Norm Beegun, got stem cell therapy for metastatic melanoma

At our May Board meeting I got to meet a gentleman who exemplifies everything that I truly admire about the patients and patient advocates. His name is Norm Beegun. And this is his story.

Norm lives in Los Angeles. In 2002 he went to see his regular doctor, an old high school friend, who suggested that since it had been almost ten years since he’d had a chest x-ray it might be a good idea to get one. At first Norm was reluctant. He felt fine, was having no health problems and didn’t see the need. But his friend persisted and so Norm agreed. It was a decision that changed, and ultimately saved, his life.

The x-ray showed a spot on his lung. More tests were done. They confirmed it was cancer; stage IV melanoma. They did a range of other examinations to see if they could spot any signs of the cancer on his skin, any potential warnings signs that they had missed. They found nothing.

Norm underwent surgery to remove the tumor. He also tried several other approaches to destroy the cancer. None of them worked; each time the cancer returned; each time to a different location.

Then a nurse who was working with him on these treatments suggested he see someone named Dr. Robert Dillman, who was working on a new approach to treating metastatic melanoma, one involving cancer stem cells.

Norm got in touch with Dr. Dillman and learned what the treatment involved; he was intrigued and signed up. They took some cells from Norm’s tumor and processed them, turning them into a vaccine, a kind of personalized therapy that would hopefully work with Norm’s own immune system to destroy the cancer.

That was in 2004. Once a month for the next six months he was given injections of the vaccine. Unlike the other therapies he had tried this one had no side effects, no discomfort, no pain or problems. All it did was get rid of the cancer. Regular scans since then have shown no sign that the melanoma has returned. Theoretically that could be because the new therapy destroyed the standard tumor cells as well as the cancer stem cells that lead to recurrence.

Norm says when you are diagnosed with an incurable life-threatening disease, one with a 5-year survival rate of only around 15%, you will try anything; so he said it wasn’t a hard decision to take part in the clinical trial, he felt he had nothing to lose.

“I didn’t know if it would help me. I didn’t think I’d be cured. But I wanted to be a guinea pig and perhaps help others.”

When he was diagnosed his son had just won a scholarship to play football at the University of California, Berkeley. Norm says he feared he would never be able to see his son play. But thanks to cleverly scheduling surgery during the off-season and having a stem cell therapy that worked he not only saw his son play, he never missed a game.

Norm returned to Berkeley on May 21st, 2015. He came to address the CIRM Board in support of an application by a company called NeoStem (which has just changed its name to Caladrius Biosciences). This was the company that had developed the cell therapy for metastatic melanoma that Norm took.

“Talking about this is still very emotional. When I got up to talk to the CIRM Board about this therapy, and ask them to support it, I wanted to let them know my story, the story of someone who had their life saved by this treatment. Because of this I am here today. Because of this I was able to see my son play. But just talking about it left me close to tears.”

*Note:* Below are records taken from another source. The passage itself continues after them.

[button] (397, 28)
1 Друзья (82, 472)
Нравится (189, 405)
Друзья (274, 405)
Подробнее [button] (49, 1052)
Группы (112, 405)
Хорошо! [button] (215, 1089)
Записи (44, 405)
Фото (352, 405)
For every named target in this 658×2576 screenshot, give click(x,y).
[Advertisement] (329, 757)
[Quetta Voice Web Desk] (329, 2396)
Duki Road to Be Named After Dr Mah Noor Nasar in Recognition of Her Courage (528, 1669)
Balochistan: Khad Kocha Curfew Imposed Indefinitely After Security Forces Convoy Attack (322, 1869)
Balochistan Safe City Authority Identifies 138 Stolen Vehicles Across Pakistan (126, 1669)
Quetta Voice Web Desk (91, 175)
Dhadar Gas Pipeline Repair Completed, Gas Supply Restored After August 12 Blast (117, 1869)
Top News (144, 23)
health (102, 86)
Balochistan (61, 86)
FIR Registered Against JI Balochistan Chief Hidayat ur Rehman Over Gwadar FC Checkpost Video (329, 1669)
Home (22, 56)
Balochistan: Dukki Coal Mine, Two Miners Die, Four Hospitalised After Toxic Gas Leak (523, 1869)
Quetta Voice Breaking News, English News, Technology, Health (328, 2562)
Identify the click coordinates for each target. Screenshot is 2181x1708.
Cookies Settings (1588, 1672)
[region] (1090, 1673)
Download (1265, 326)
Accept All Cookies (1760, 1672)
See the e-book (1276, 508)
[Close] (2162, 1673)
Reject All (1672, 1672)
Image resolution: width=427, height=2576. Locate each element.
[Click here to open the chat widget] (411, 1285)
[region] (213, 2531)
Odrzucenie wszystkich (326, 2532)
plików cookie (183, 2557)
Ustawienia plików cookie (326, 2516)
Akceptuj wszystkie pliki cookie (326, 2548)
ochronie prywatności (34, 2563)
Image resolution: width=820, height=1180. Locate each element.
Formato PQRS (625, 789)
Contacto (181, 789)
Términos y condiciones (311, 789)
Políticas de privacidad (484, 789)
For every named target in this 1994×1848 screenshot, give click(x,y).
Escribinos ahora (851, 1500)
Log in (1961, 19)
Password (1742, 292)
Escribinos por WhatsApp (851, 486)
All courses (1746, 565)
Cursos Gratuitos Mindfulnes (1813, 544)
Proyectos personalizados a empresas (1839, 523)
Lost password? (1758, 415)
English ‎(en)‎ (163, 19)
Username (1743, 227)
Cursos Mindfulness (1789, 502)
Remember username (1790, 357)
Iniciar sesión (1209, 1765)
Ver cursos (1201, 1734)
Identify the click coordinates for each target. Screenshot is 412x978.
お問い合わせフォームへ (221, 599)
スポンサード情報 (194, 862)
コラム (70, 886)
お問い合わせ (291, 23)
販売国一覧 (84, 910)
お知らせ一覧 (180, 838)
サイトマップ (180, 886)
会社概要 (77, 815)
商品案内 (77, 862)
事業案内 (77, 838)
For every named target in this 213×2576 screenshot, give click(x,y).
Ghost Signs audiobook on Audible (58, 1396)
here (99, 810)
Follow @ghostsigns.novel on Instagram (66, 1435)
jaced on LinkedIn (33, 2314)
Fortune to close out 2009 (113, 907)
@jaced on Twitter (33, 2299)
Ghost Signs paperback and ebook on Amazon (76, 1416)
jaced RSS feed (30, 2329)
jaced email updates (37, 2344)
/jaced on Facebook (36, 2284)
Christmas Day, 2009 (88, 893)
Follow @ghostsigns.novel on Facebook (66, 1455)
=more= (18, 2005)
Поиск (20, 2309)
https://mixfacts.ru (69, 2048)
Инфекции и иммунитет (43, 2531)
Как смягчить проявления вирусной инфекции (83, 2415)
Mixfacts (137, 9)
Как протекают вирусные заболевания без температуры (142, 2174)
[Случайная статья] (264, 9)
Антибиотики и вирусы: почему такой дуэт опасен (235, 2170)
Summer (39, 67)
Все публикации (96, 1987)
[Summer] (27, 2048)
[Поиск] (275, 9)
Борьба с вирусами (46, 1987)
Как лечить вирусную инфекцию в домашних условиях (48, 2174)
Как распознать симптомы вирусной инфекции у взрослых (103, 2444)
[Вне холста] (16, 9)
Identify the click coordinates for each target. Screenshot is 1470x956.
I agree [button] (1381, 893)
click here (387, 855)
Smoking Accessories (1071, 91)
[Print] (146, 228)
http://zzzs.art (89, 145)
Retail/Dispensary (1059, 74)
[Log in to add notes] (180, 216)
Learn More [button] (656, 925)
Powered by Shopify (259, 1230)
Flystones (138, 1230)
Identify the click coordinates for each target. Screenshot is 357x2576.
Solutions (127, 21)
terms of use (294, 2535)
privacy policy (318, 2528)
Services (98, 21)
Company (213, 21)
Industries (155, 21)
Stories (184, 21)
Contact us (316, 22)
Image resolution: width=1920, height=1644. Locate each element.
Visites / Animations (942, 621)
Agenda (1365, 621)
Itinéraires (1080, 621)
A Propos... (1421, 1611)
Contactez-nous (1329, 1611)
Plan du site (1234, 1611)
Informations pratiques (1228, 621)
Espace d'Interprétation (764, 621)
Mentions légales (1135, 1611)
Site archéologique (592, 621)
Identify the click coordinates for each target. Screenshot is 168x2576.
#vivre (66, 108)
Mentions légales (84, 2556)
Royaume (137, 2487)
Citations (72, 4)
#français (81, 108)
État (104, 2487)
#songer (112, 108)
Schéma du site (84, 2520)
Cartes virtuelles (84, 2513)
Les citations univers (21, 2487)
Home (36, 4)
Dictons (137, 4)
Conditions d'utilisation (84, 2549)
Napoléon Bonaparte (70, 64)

It left many others in the room close to tears as well. The CIRM Board voted to fund the NeoStem application, investing $17.7 million to help the company carry out a Phase 3 clinical trial, the last hurdle it needs to clear to prove to the Food and Drug Administration that this should be approved for use in metastatic melanoma.

Norm says he is so grateful for the extra years he has had, and he is always willing to try and support others going through what he did:

“I counsel other people diagnosed with metastatic melanoma. I feel that I want to help others, to give them a sense of hope. It is such a wonderful feeling, being able to show other people that you can survive this disease.”

When you get to meet people like Norm, how could you not love this job.